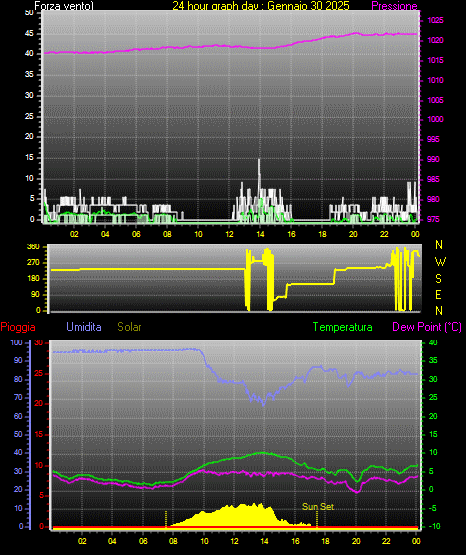Click the 45 wind speed axis value
Image resolution: width=466 pixels, height=555 pixels.
coord(29,34)
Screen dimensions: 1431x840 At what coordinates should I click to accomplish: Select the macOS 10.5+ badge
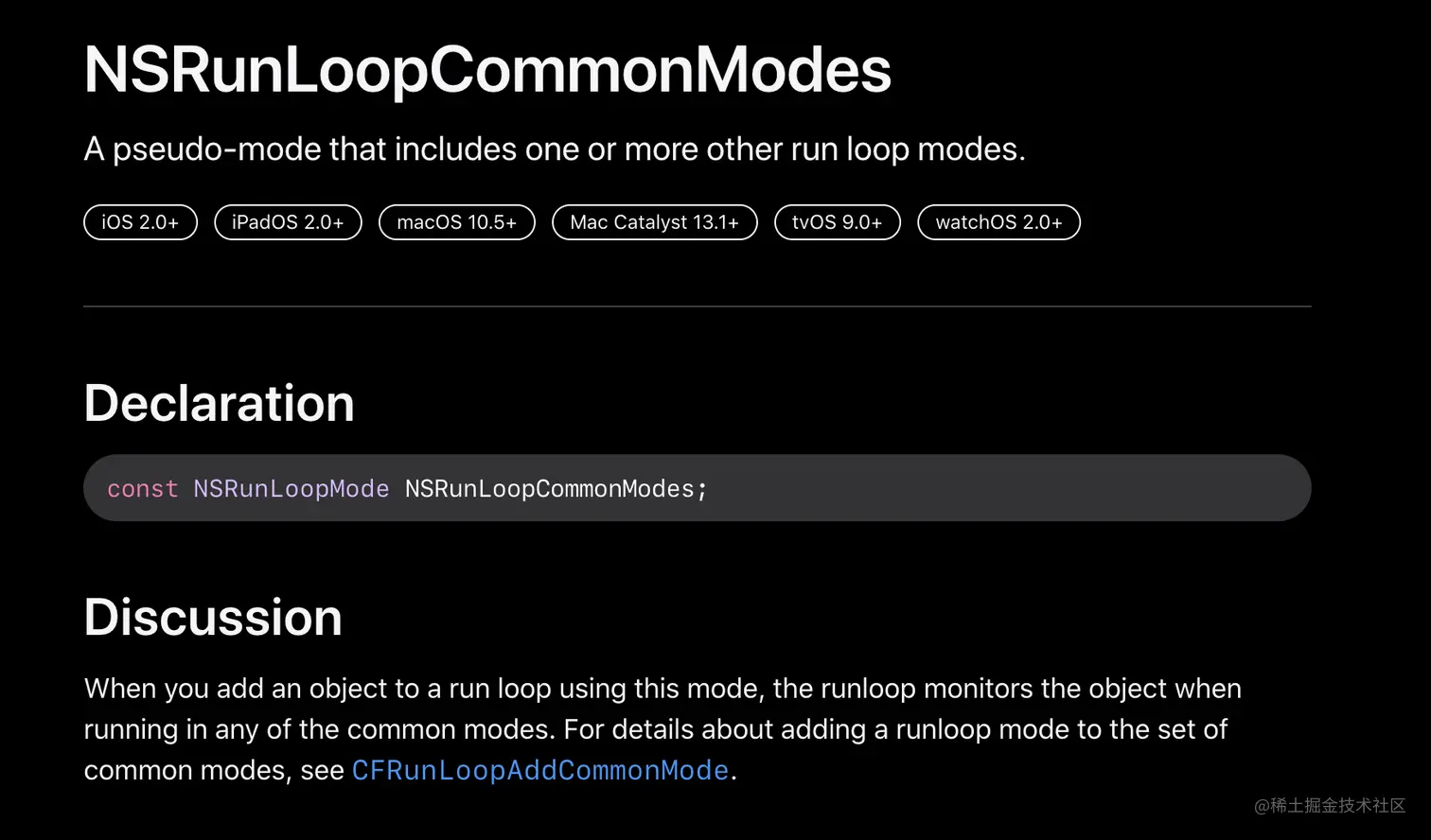pyautogui.click(x=457, y=222)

▬▬▬▬▬▬

[What to work on]: Above are the records. Copy exactly, and only, the lines from the line containing "Screen dimensions: 1431x840" through the last one, omitting any pictures.

[Exercise result]:
Screen dimensions: 1431x840 At what coordinates should I click to accomplish: Select the macOS 10.5+ badge
pyautogui.click(x=457, y=222)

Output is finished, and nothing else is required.